課題文 1 »
一覧のうち、"Task: Browse for"を含む行から一覧の末尾までを、"folder"を"directory"に差し替えて再掲してください。それ以外は変更しないこと。

ページ抜粋 »
********************
2次元磁性体ナノシートの大量合成法の開発と磁気特性の探索
【研究キーワード】
ナノシート / 磁気特性 / 電気化学 / 磁性ナノシート / 磁気物性
【研究成果の概要】
本研究課題では、次世代スピントロニクスの基幹材料として有望視されている2次元磁性体ナノシートに関し、大量合成手法の確立に加え、磁性パラメーターの獲得を目指す。具体的には、酸素や水に対して比較的耐性があり、磁気転移温度が比較的高い2次元磁性体であるFe3GeTe2, MPS3 (M: 遷移金属イオン) などを探索対象とする。2021年度は、磁性ナノシートの母物質として鉄リントリカルコゲナイド (FePS3) を取り扱い、(1) 大量合成に向けた反応パラメーターの探索、(2) 電気化学を活用したナノシート化を検討した。
********************
課題文 2 »
ページ抜粋について、次の問いに答えてください。
(a) 【研究キーワード】にはいくつの語が挙げられているか。
(b) 探索対象として挙げられている2次元磁性体は何か。
(c) 2021年度に磁性ナノシートの母物質として扱われた物質は何か。

記録データ »
********************
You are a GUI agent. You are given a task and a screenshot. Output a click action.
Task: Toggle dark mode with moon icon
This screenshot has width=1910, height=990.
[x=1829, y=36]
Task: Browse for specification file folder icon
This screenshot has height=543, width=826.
********************
回答 1 »
Task: Browse for specification file directory icon
This screenshot has height=543, width=826.

回答 2 »
(a) 5つ
(b) Fe3GeTe2、MPS3 (M: 遷移金属イオン) など
(c) 鉄リントリカルコゲナイド (FePS3)